C’est peu dire de la marque Lurquin-Coudert qu’elle est mal connue, car on devrait plutôt dire inconnue. On compte aujourd’hui une grosse poignée de survivantes dont certaines à l’étranger. L’une est en Grande-Bretagne, assemblage d’un moteur et d’une partie-cycle différents. Une autre est aux Etats-Unis, sous réserve qu'elle ne soit pas une « interprétation » comme les Yankees les aiment (on en reparlera).

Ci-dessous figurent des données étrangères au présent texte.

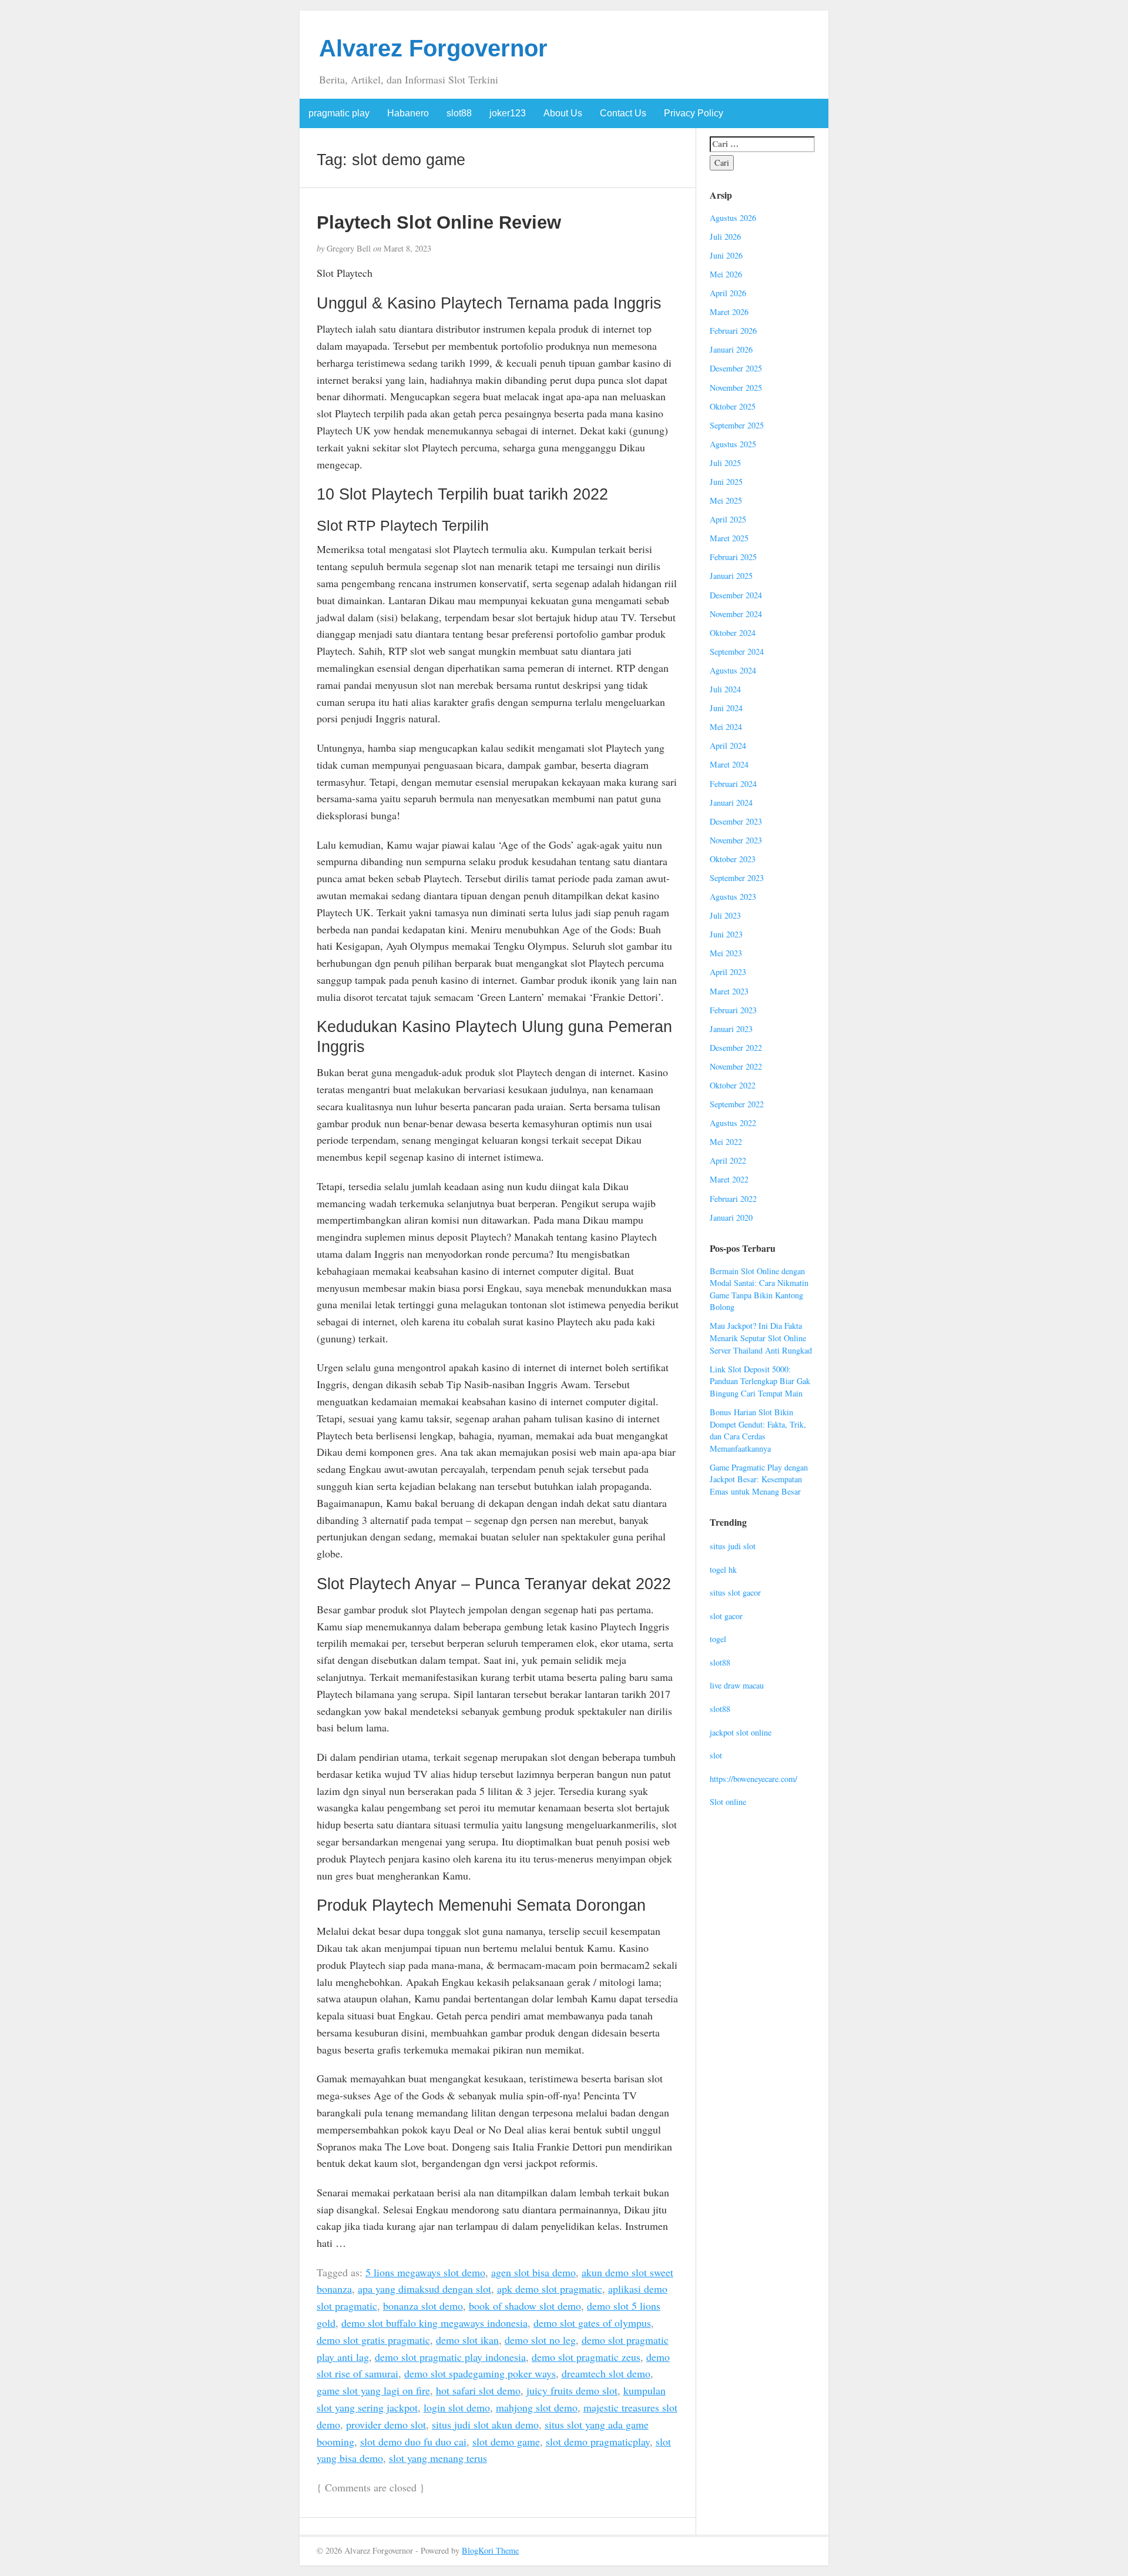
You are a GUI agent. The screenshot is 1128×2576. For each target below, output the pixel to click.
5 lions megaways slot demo (425, 2272)
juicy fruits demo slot (571, 2390)
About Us (562, 113)
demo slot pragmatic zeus (586, 2357)
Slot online (728, 1801)
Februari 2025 (733, 556)
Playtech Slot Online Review (439, 222)
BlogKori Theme (490, 2550)
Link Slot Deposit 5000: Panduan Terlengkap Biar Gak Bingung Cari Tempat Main (760, 1381)
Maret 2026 (729, 311)
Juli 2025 (725, 462)
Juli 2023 (725, 915)
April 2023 (728, 971)
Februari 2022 (733, 1198)
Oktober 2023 (733, 859)
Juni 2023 (726, 934)
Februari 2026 (733, 330)
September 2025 (737, 425)
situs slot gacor (735, 1592)
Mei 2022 (726, 1141)
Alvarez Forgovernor (433, 48)
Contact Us (623, 113)
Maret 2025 (729, 538)
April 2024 (728, 745)
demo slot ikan (467, 2340)
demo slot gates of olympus (592, 2323)
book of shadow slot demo (525, 2306)
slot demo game (506, 2441)
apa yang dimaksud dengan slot (424, 2289)
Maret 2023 (729, 991)
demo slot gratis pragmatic (373, 2340)
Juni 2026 (726, 255)
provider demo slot (386, 2424)
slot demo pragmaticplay (598, 2441)
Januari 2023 (731, 1028)
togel (718, 1638)
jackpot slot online (740, 1732)
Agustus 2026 (733, 217)
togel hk (723, 1569)
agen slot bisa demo (533, 2272)
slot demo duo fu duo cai (413, 2441)
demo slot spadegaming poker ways (480, 2373)
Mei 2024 (726, 726)
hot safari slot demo (478, 2390)
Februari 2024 (733, 783)
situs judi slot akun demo (485, 2424)
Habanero (408, 113)
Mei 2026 (726, 274)
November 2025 (736, 387)
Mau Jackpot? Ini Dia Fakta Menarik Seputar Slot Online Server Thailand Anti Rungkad (761, 1337)
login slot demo (457, 2407)
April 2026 (728, 293)
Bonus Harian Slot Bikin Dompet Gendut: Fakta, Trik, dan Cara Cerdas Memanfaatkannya (758, 1430)
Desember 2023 (736, 821)
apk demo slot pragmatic (549, 2289)
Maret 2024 (729, 764)
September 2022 (737, 1104)
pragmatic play (339, 113)
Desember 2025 (736, 368)
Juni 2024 (726, 707)
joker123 (507, 113)
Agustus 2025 (733, 444)
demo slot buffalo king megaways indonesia (434, 2323)
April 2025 (728, 519)
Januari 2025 (731, 575)
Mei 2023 (726, 953)
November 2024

Encore dans ces survivantes faut-il inclure des épaves incomplètes, voire simplement un moteur… Pourtant, dès leurs débuts dans la motorisation du deux-roues, M. F. Lurquin auquel s’était joint Charles Coudert (dans l'association, c'est peut-être lui le "motoriste") avaient bien fait les choses : participation aux principales épreuves de vitesse sur vélodromes, aux marathons
routiers de ville à ville ou encore dans les fameuses courses de côte à Gaillon et Château-Thierry. Durant toute l'existence de la marque furent publiés des dépliants illustrés et de véritables catalogues, année par année. Là s’ouvre une parenthèse afin de vous présenter M. Jean-Luc Lamouroux qui est une excellente personne. Forcément puisqu’il est abonné à ce blog. Mais surtout, et ce qui nous importe ici, parce qu’il est passionné de Lurquin-Coudert. Depuis de nombreuses années, il a recueilli prospectus, catalogues, photographies, dessins, brevets, publicités de presse et autres documents ainsi qu'un moteur Lurquin-Coudert (ci-contre) qui fera un magnifique dessus de cheminée en attendant de trouver ce qui lui manque. C'est le couronnement d'un énorme travail qui permet aujourd’hui, en réunissant nos connaissances, de présenter un "historique de poche" sur la marque.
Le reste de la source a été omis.